People in these churches who knew me "before" are touchingly delighted to see me "facing the wrong way round" again, even if only for an hour. They often say how well I look. Does that just mean "standing up" these days? They see me holding the sides of the pulpit (how it hurts to grip with sore, jerky fingers!) and don't realise that it's sometimes only that which keeps me upright till I can sit down during some quiet hymn or song or reading so the room will stop booming and spinning jerkily, all blare and blaze.
Most don't realise that what I used to do "on the wing" I now need extensive notes for, to keep everything in my head, so we can take the collection in the right slot or remember the punchline to a "spontaneous" illustration. Maybe they think at 49, I've always had this collapsible stick hidden in a closet somewhere, waiting to produce to keep the rubbery pavements from throwing me off kilter! Maybe they are just being kind!
I still chuckle to remember at my hastily-arranged "farewell" service, as other colleagues celebrated their time here and went on to new parishes and challenges elesewhere, as I was reluctantly forced to become a reclusive shadow, one dear lady from another denomination leaned across to me and stage-whispered with a horsey commiseratory pat that set my raw muscles alight with pain:
"I'm so sorry to hear you're jacking in the church!"
I've never "jacked in" my calling and I never will. It hasn't jacked me in, either, or at least God through the grace of his Spirit in Jesus never ever will! But a very different course has to be plotted with Him, now, moment by moment. Trusting in His strength, with no fear of mistakenly thinking my own is sufficient!
Since my hour leading worship on Sunday, I haven't been able to function much. I had rested up to be ready. Afterwards my body had had more than enough. For days now I haven't really had the strength to cook or read or concentrate for more than a few moments at a time.

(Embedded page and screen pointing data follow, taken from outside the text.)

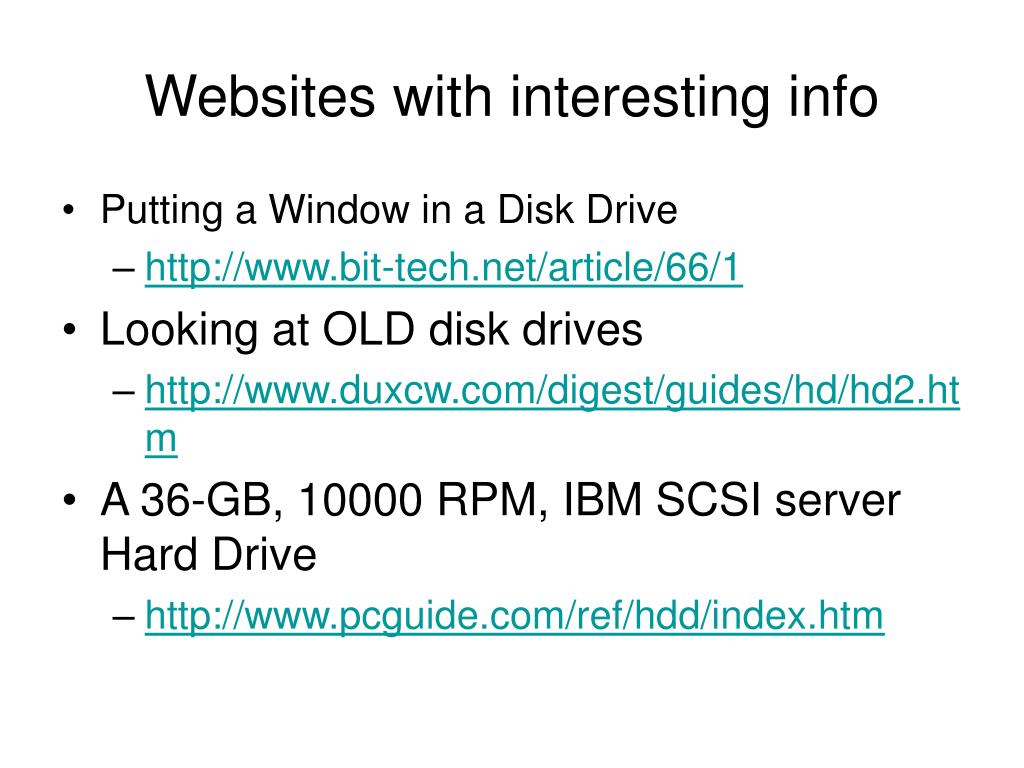Click the words "SCSI server" in third bullet
Screen dimensions: 1024x768
(x=778, y=500)
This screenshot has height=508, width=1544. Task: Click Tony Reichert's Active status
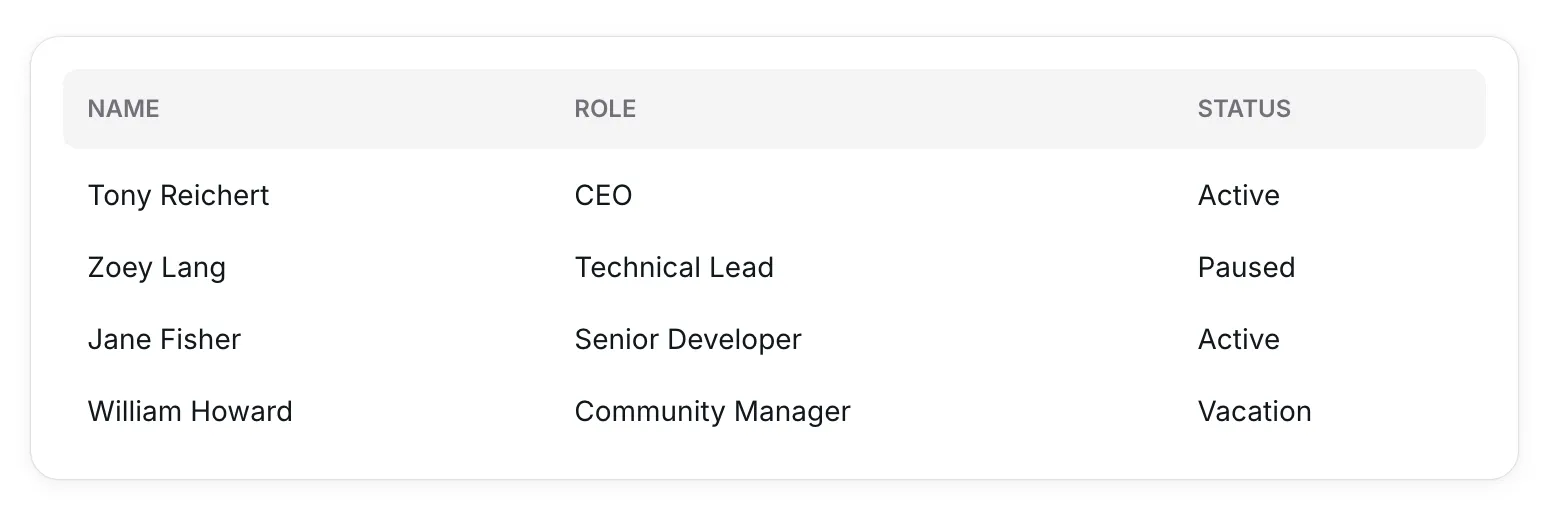click(1238, 195)

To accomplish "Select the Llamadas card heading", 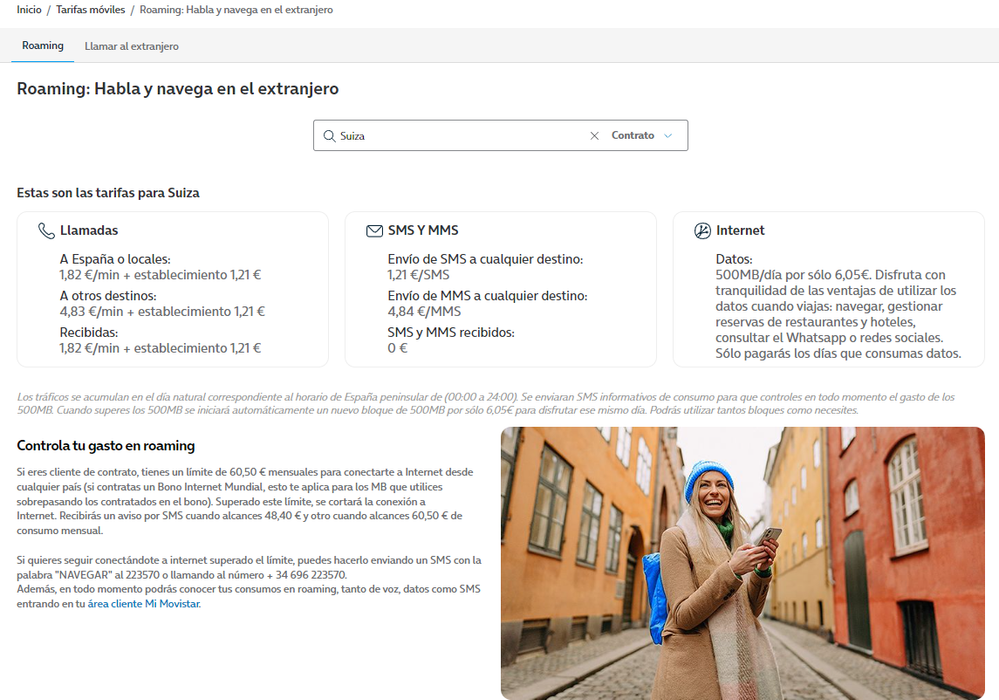I will (x=89, y=231).
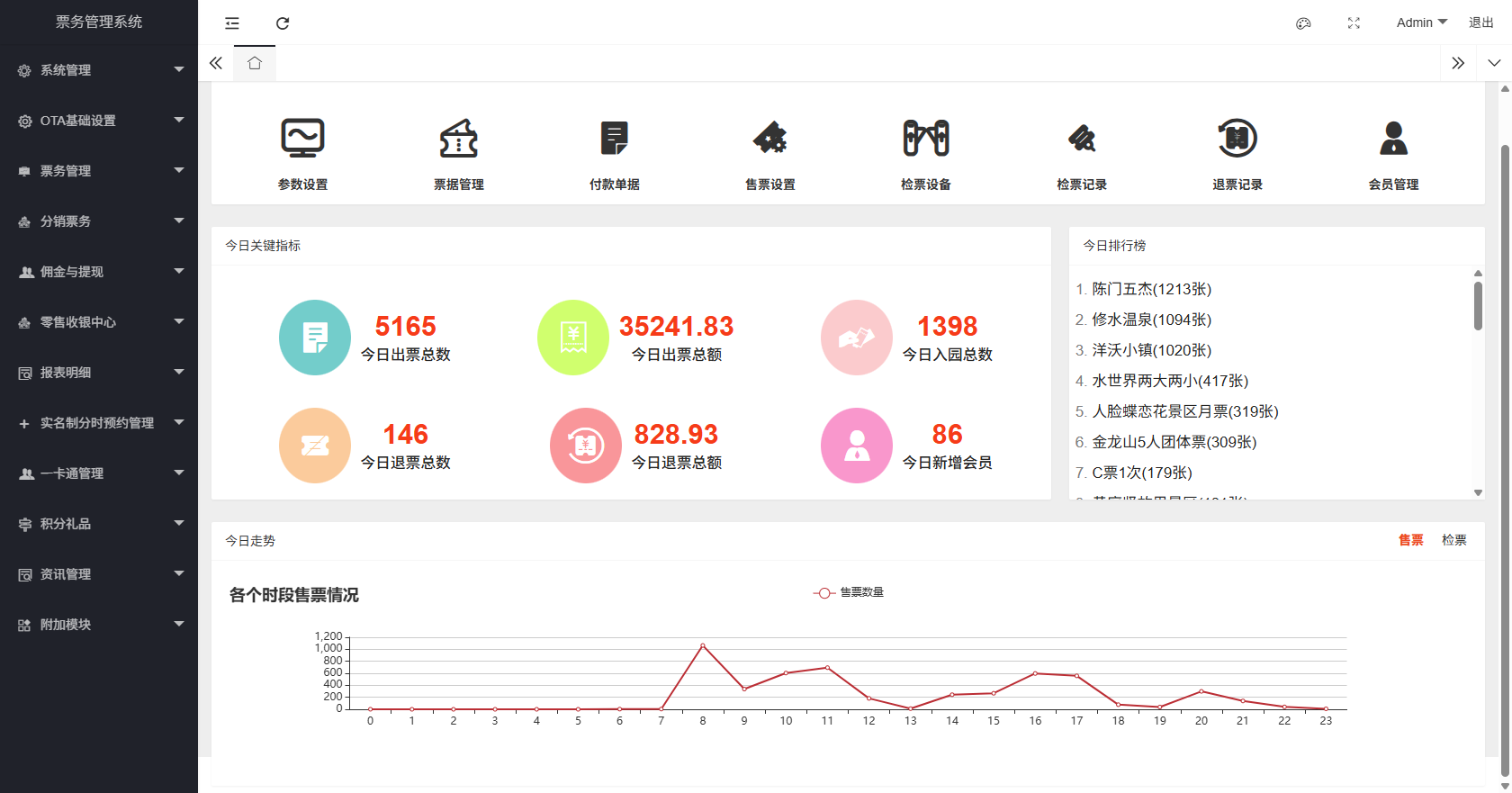
Task: Open the 票据管理 shortcut icon
Action: 458,139
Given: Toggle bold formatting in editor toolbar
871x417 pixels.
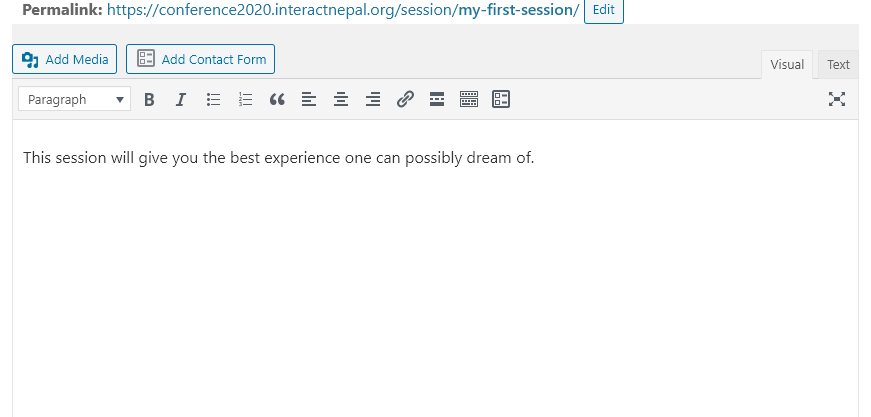Looking at the screenshot, I should point(149,99).
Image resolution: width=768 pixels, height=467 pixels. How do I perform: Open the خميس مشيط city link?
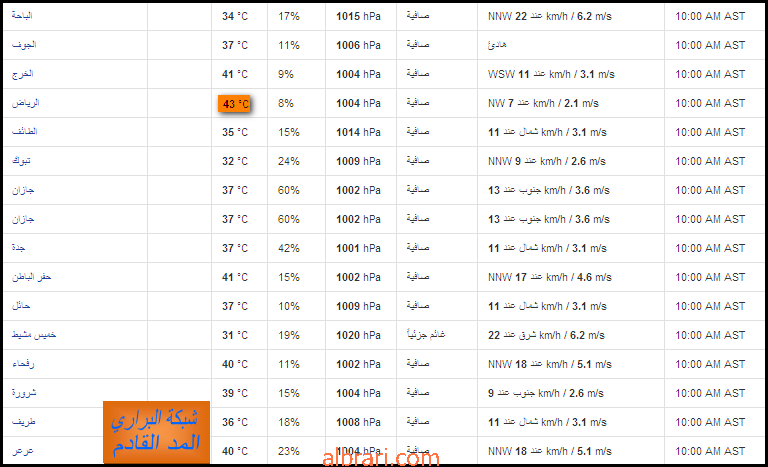coord(34,335)
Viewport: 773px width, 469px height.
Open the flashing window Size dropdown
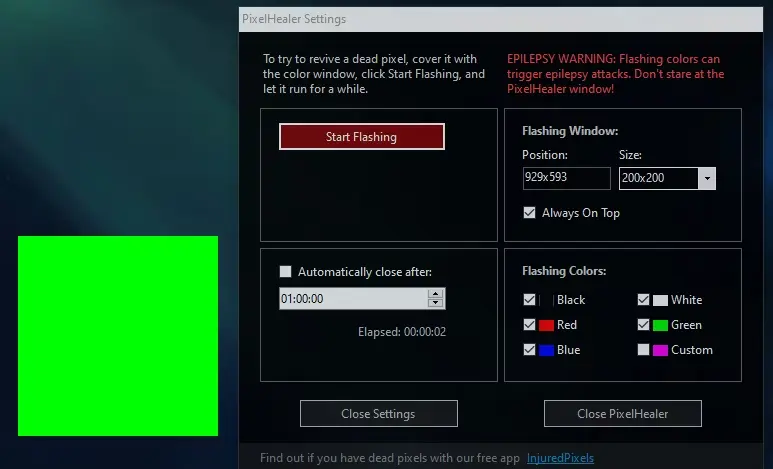click(x=707, y=179)
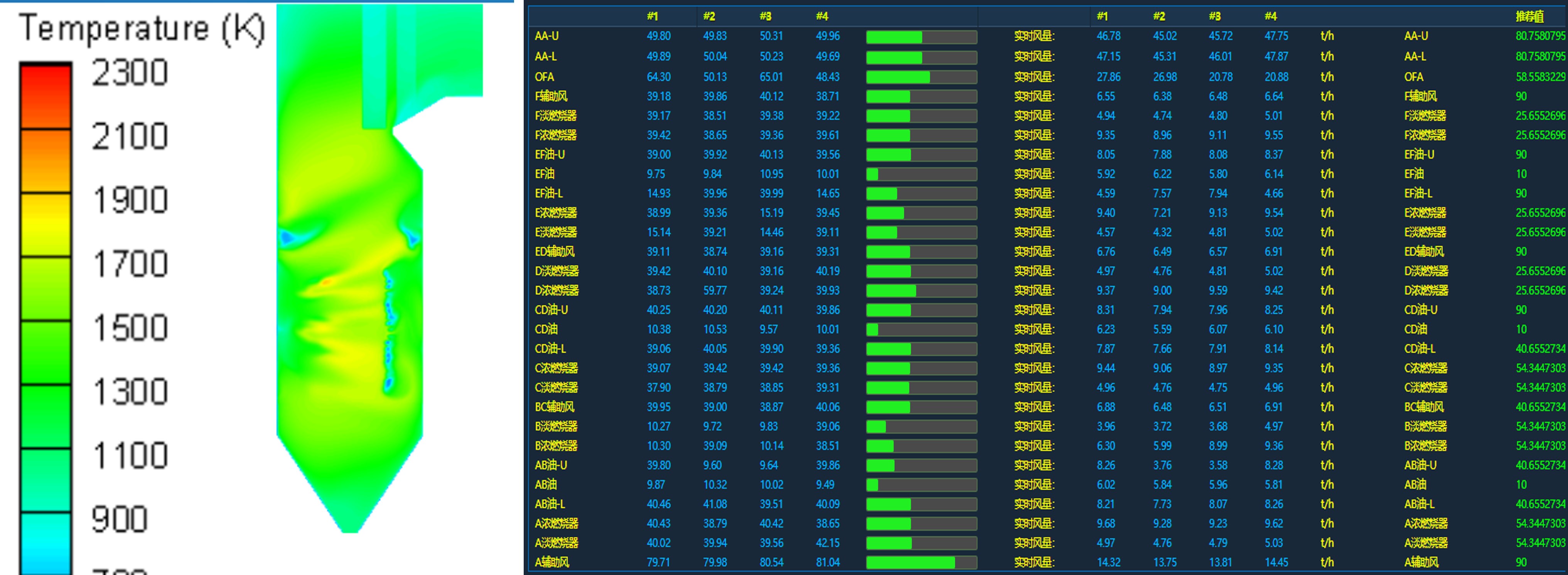Image resolution: width=1568 pixels, height=575 pixels.
Task: Click the Temperature (K) legend title
Action: coord(142,29)
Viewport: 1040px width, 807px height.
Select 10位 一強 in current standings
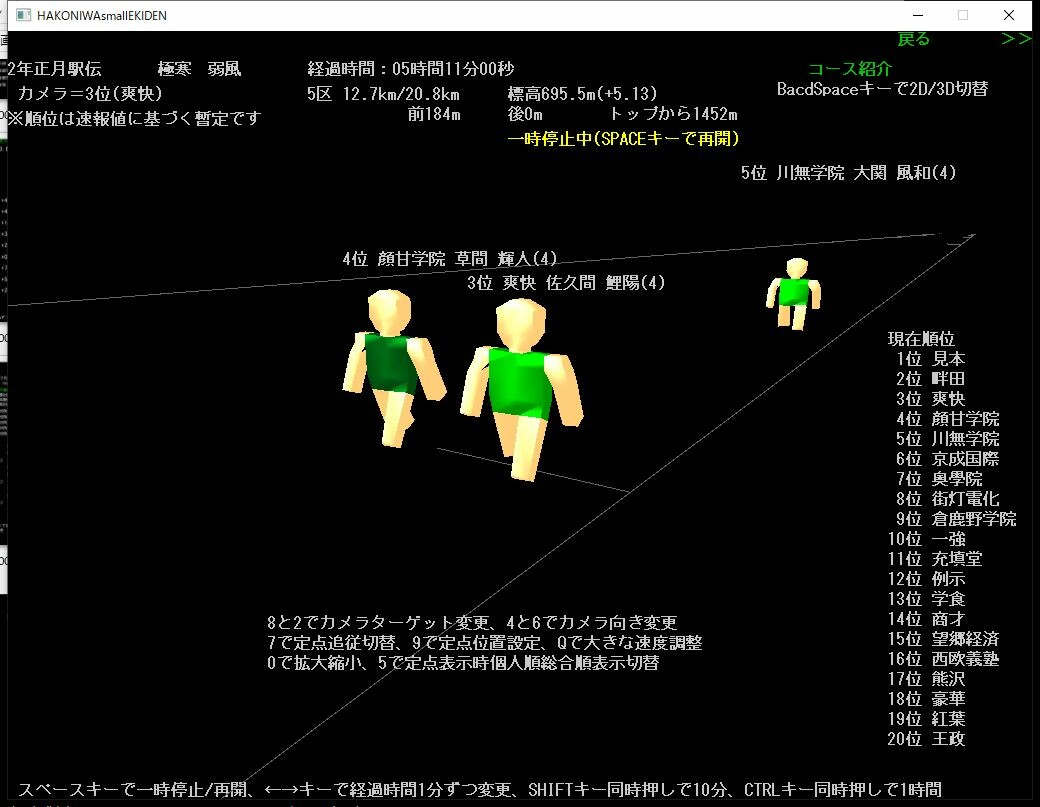coord(925,539)
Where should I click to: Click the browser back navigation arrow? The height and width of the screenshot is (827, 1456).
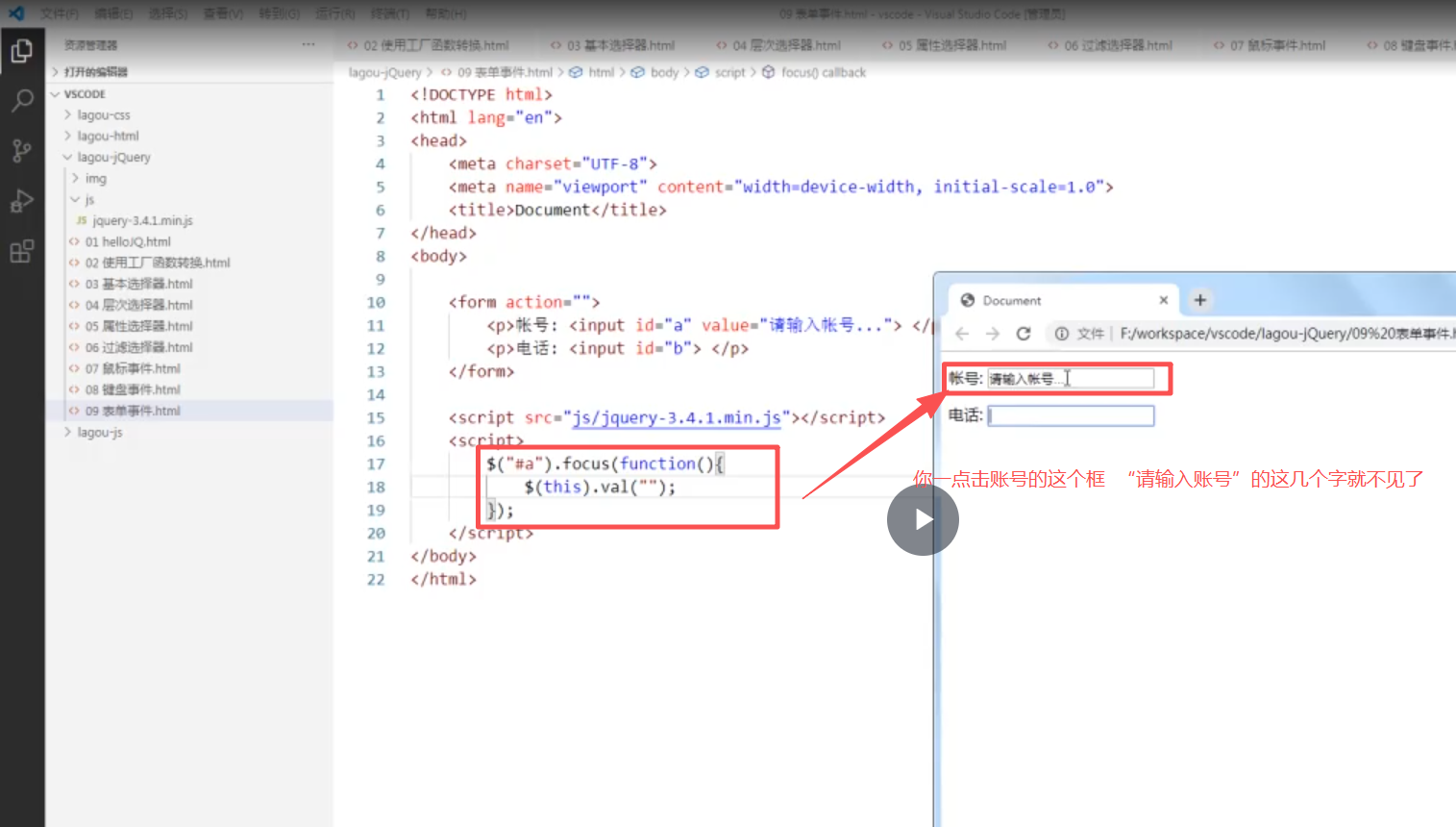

I once had sessions with an Occupational Therapist, who was slowly learning from M.E. patients why the psychological "treatments" didn't work when the illness was patently all too real and neurological/immune system based. Through the brainfog, swollen glands, untrustworthy vocal cords, in a darkened room with muted light so my eyes could bear it, I told her:
"To me it's a bit like a tide coming in. Moving towards recovery is like waves lapping up the shore; the breakers drag you back a little down the beach before being drawn back up again, gradually towards the strand."
I've had glimpses of high tide and I truly treasure them. Today I'm somewhere wandering among the rockpools, and do those limpets nip!